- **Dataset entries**
:::

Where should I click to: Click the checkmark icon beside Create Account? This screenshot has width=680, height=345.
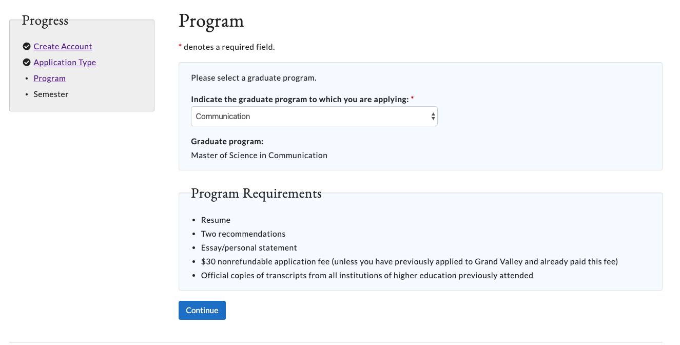[x=27, y=47]
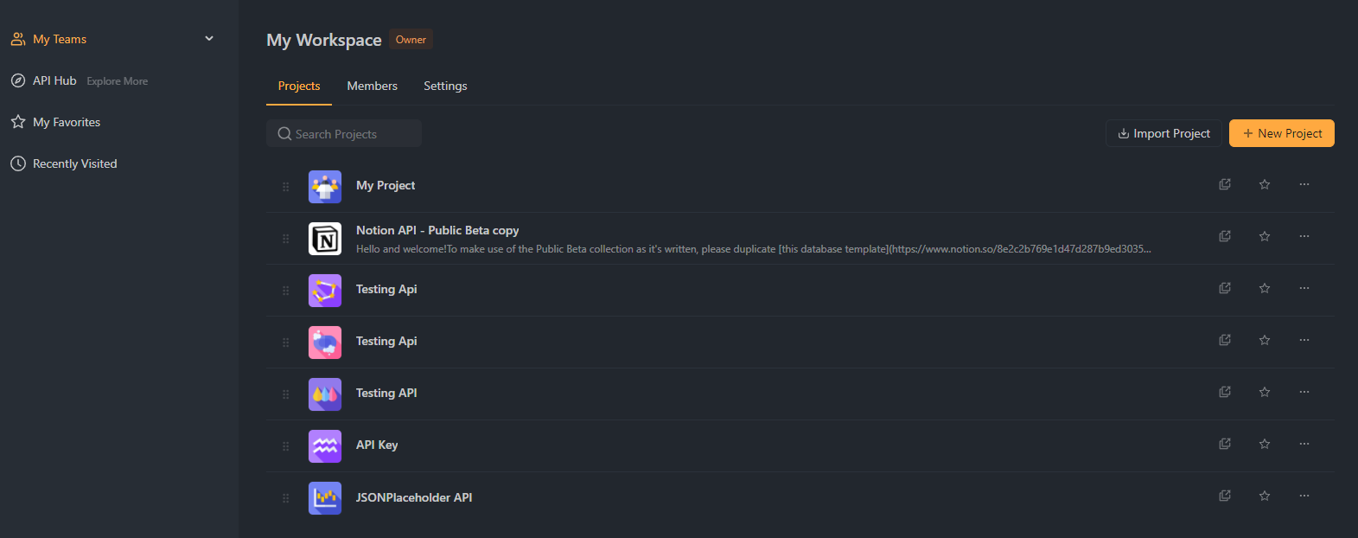Open JSONPlaceholder API in new window icon
Image resolution: width=1358 pixels, height=538 pixels.
(1225, 496)
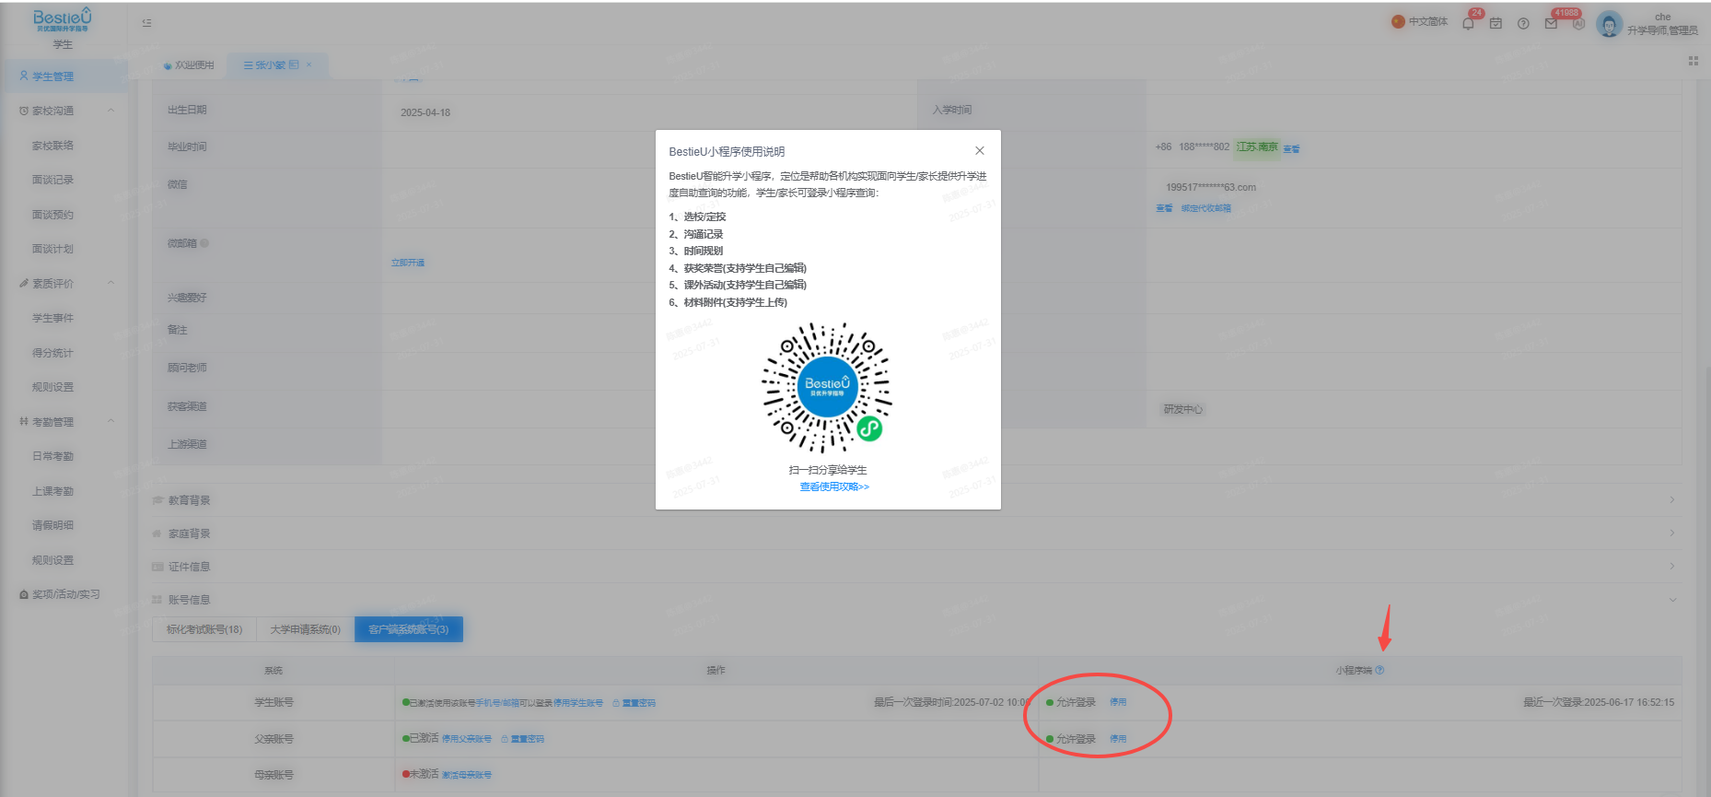1711x797 pixels.
Task: Open the notification bell with 24 alerts
Action: pyautogui.click(x=1468, y=24)
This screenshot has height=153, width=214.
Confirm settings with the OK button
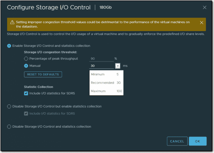point(198,141)
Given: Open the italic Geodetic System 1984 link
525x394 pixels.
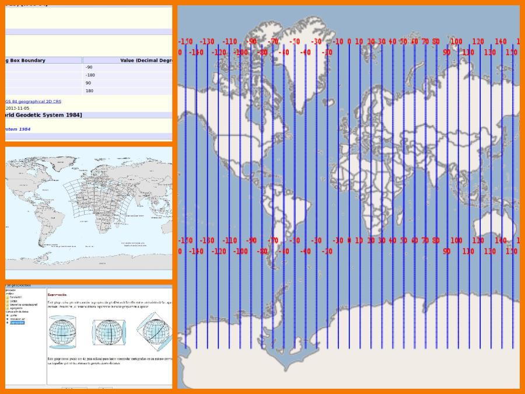Looking at the screenshot, I should pos(16,129).
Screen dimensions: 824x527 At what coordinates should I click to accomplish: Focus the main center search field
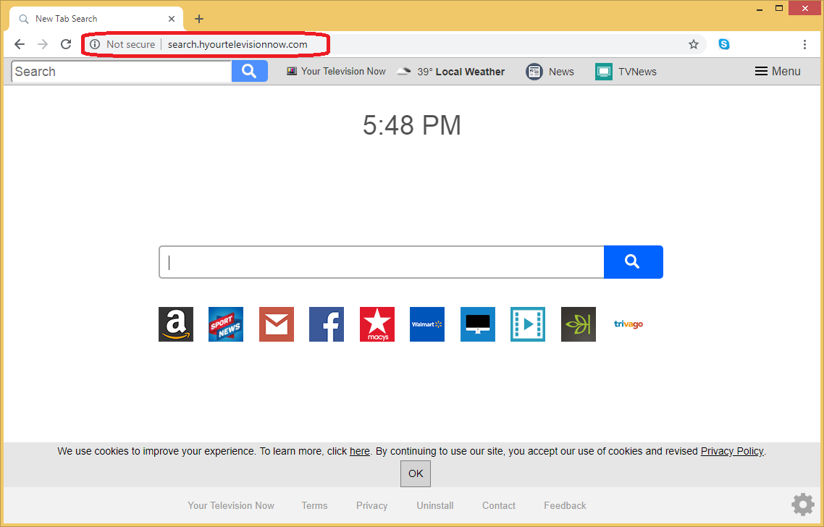[382, 262]
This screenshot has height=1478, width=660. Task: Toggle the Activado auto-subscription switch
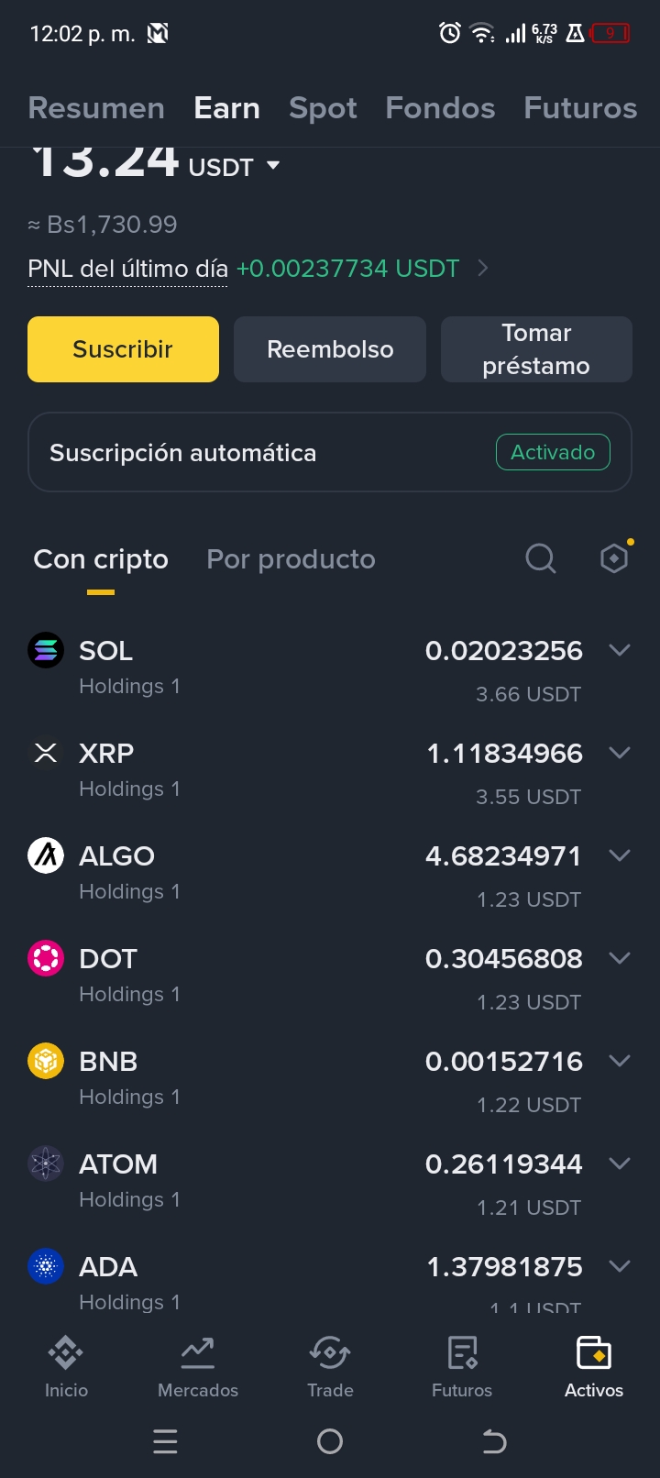click(553, 452)
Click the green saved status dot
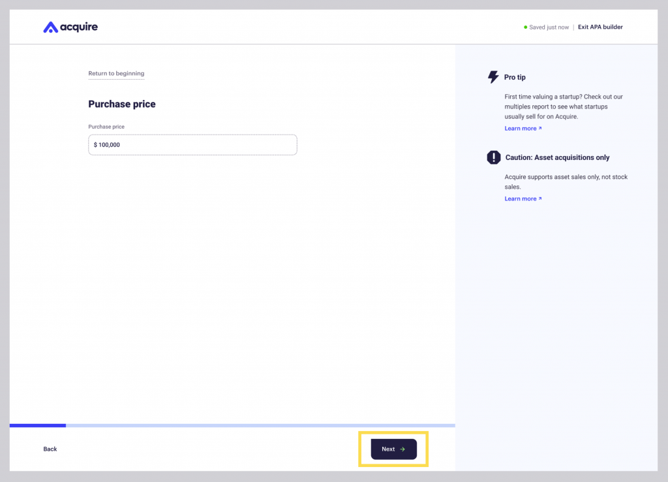Image resolution: width=668 pixels, height=482 pixels. [x=525, y=27]
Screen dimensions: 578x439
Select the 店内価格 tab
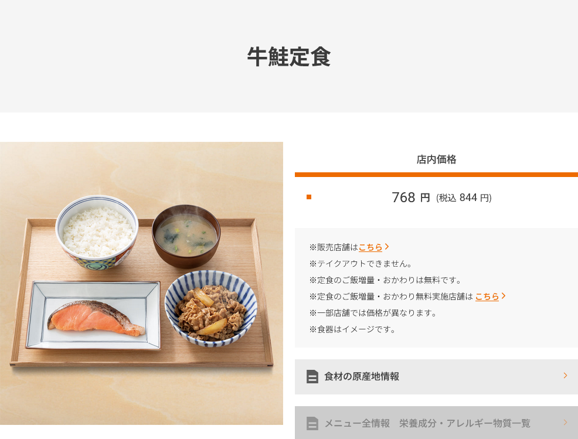(437, 159)
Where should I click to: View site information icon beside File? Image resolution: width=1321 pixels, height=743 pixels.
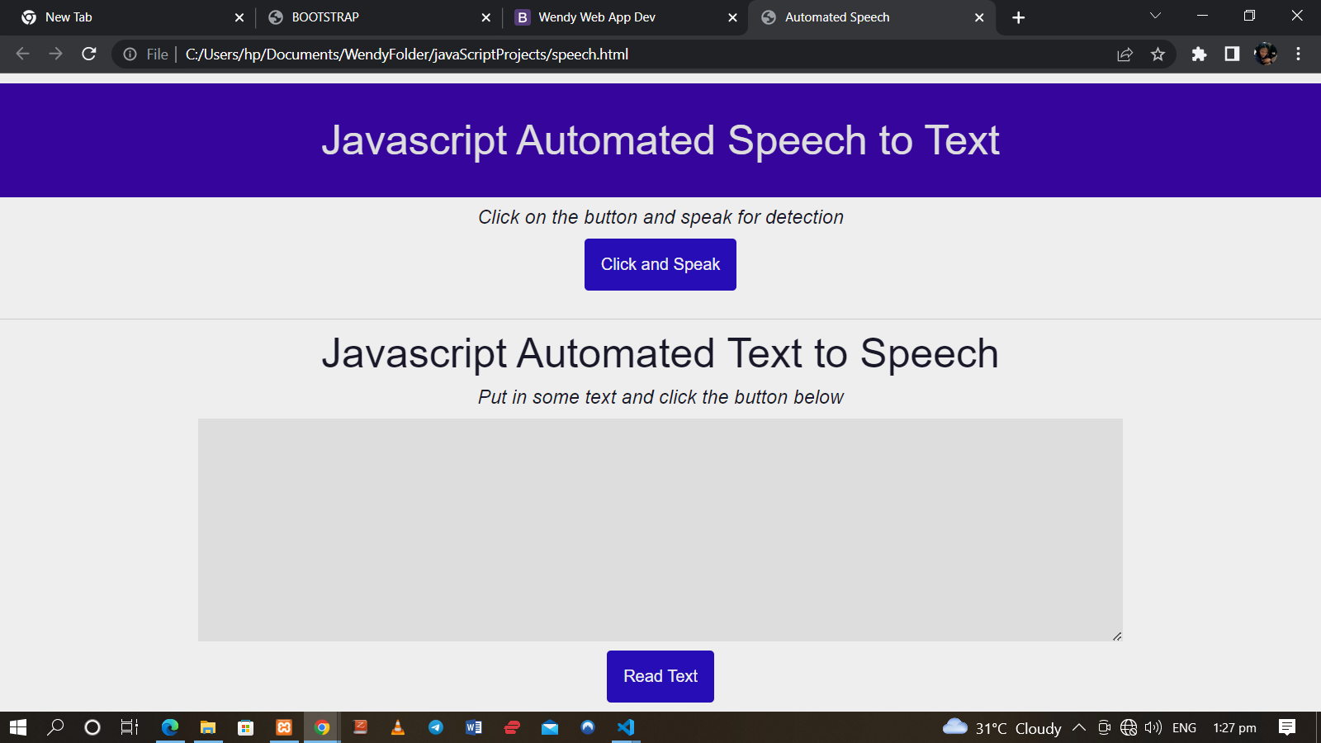[130, 54]
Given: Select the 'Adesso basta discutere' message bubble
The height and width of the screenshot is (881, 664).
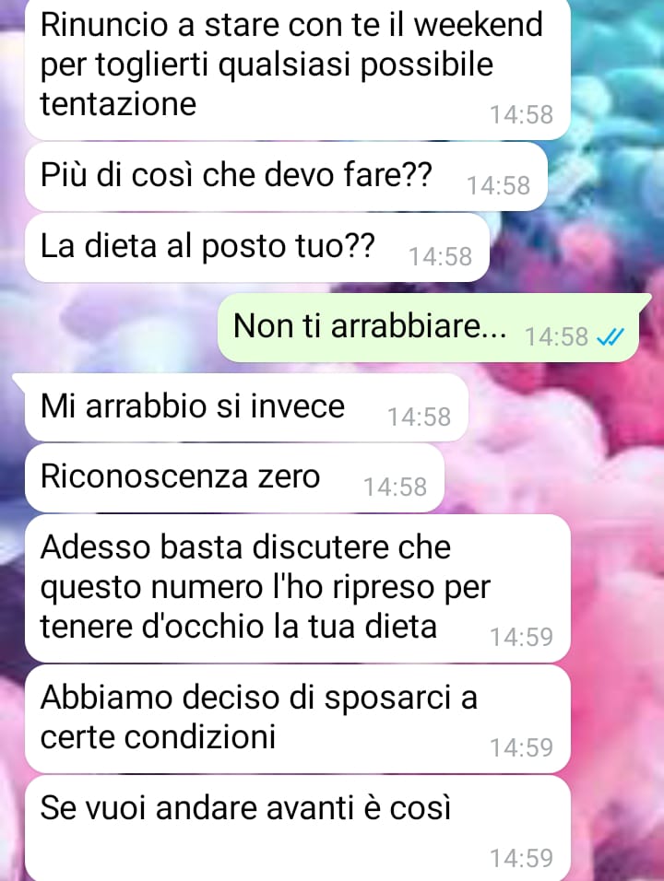Looking at the screenshot, I should (298, 588).
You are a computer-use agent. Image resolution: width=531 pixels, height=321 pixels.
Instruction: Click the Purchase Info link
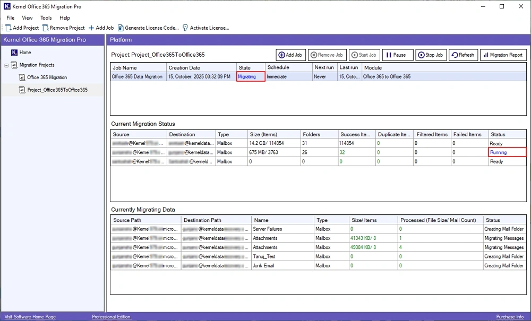point(509,317)
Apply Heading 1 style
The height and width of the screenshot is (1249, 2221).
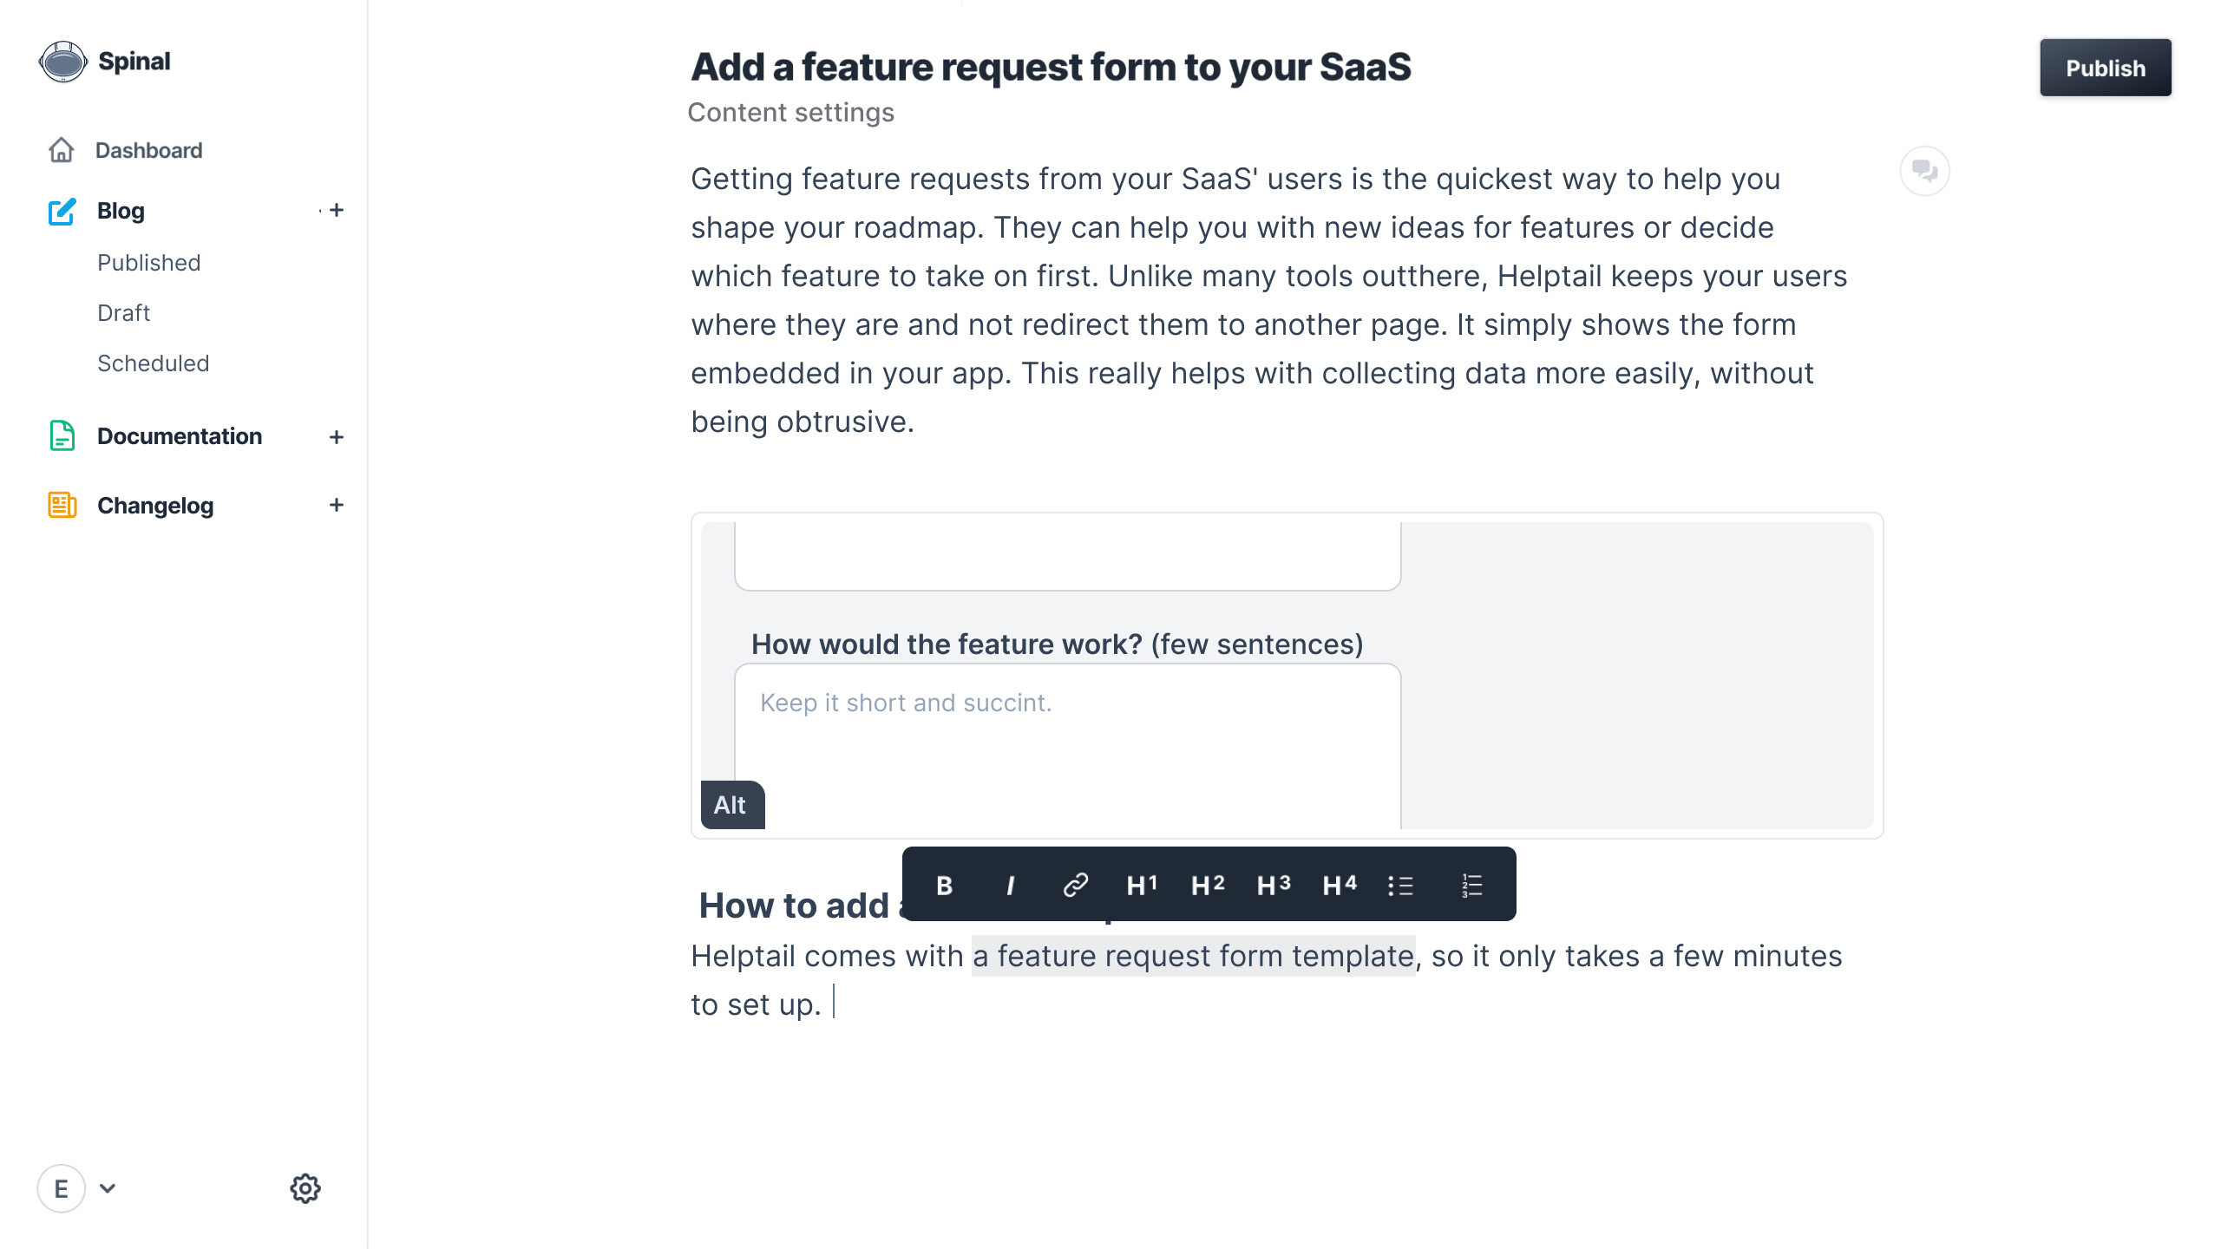pos(1141,885)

:::

Only one thing is wanted here, an exact copy of the lines from the first line above through the line containing "Apply Heading 1 style", minus any picture.

Where should I click to: Click the checkmark icon beside Create Account? This screenshot has width=680, height=345.
[x=27, y=47]
Open JSONPlaceholder API in new window icon
Image resolution: width=1358 pixels, height=538 pixels.
(1225, 496)
1711x797 pixels.
Task: Open the notification bell with 24 alerts
Action: pyautogui.click(x=1468, y=24)
This screenshot has height=153, width=214.
Confirm settings with the OK button
point(198,141)
Given: Open the italic Geodetic System 1984 link
525x394 pixels.
Looking at the screenshot, I should pos(16,129).
Screen dimensions: 824x527 At what coordinates should I click to accomplish: Focus the main center search field
[382, 262]
This screenshot has height=1478, width=660. Task: Toggle the Activado auto-subscription switch
click(553, 452)
Click the green saved status dot
Image resolution: width=668 pixels, height=482 pixels. [x=525, y=27]
Screen dimensions: 578x439
Select the 店内価格 tab
(437, 159)
Where should I click to: View site information icon beside File? Image resolution: width=1321 pixels, height=743 pixels.
[130, 54]
Given: Select the 'Adesso basta discutere' message bubble
The height and width of the screenshot is (881, 664).
Looking at the screenshot, I should (298, 588).
You are a computer-use agent. Image resolution: width=531 pixels, height=321 pixels.
Instruction: Click the Purchase Info link
point(509,317)
Apply Heading 1 style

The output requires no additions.